Het Gerecht overweegt daartoe als volgt.
Het gerecht is van oordeel dat uit het strafrechtelijk onderzoek onvoldoende concreet naar voren komt dat verdachte in de ten laste gelegde periode zelf (een deel van) de ten laste gelegde handelingen heeft uitgevoerd.
Voor de vraag of verdachte zich aan de ten laste gelegde feiten heeft schuldig gemaakt als medepleger, is van belang of kan worden vastgesteld dat sprake was van een nauwe en bewuste samenwerking met een ander. Ook indien medeplegen in de kern niet bestaat uit een gezamenlijke uitvoering tijdens het begaan van het strafbare feit, maar uit gedragingen die doorgaans met medeplichtigheid in verband worden gebracht, kan sprake zijn van de voor medeplegen vereiste nauwe en bewuste samenwerking. De materiële en/of intellectuele bijdrage van de verdachte aan het strafbare feit zal dan van voldoende gewicht moeten zijn. Daarbij kan rekening worden gehouden met onder meer de intensiteit van de samenwerking, de onderlinge taakverdeling, de rol in de voorbereiding, de uitvoering of de afhandeling van het delict en het belang van de rol van de verdachte, diens aanwezigheid op belangrijke momenten en het zich niet terugtrekken op een daartoe geëigend tijdstip.

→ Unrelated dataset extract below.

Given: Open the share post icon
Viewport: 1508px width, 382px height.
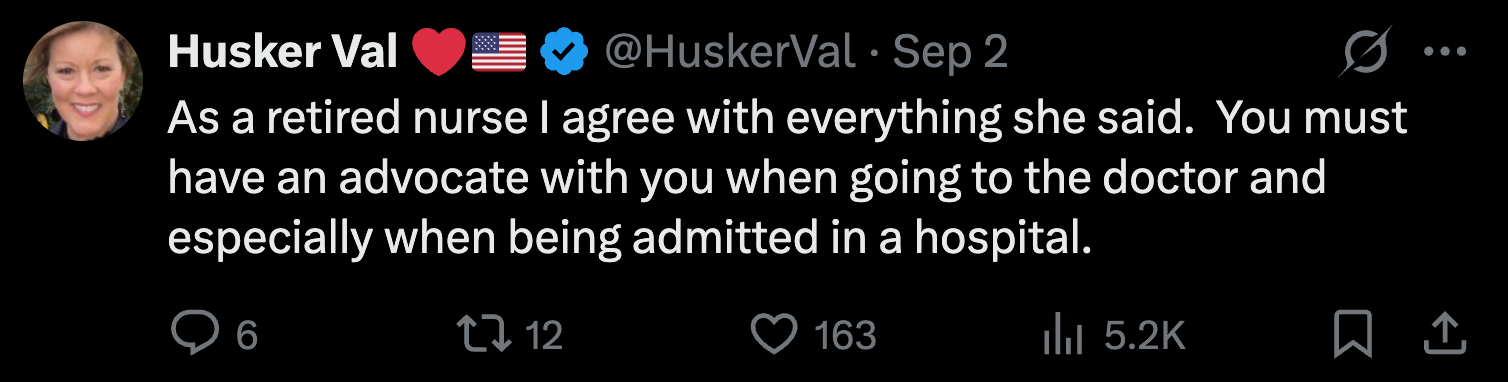Looking at the screenshot, I should pos(1444,335).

De verdachte is de levenspartner van de medeverdachte [naam mededader] en zij wonen ook samen in de woning van [naam mededader] aan de [adresgegevens]. De verdachte heeft hierdoor mogelijk meegeprofiteerd van de komst, het verblijf, de arbeid en de diensten van aangeefster.
Het Gerecht is echter van oordeel dat het dossier, behalve de belastende verklaring van aangeefster, onvoldoende informatie bevat over de intensiteit van een eventuele samenwerking, de onderlinge taakverdeling en het belang van de vermeende rol van de verdachte om te concluderen dat de materiële en/of intellectuele bijdrage van de verdachte aan de strafbare feiten van voldoende gewicht is geweest om te spreken van een nauwe en bewuste samenwerking tussen de verdachte en de medeverdachte [naam mededader]. Uit het dossier, waaronder de verklaringen van [naam mededader], alsmede de Whatsappgesprekken die [naam mededader] heeft gevoerd met de verdachte, de getuigen [getuige 1] en [getuige 2] en ene [getuige 3], blijkt dat [naam mededader] de initiatiefnemer en uitvoerder was van het plan om aangeefster naar Aruba over te brengen, te huisvesten en te laten werken. Verder blijkt dat [naam mededader] niet was gediend van de bemoeienis van de verdachte als het ging om de zorg voor haar moeder en alles wat daarmee samenhing.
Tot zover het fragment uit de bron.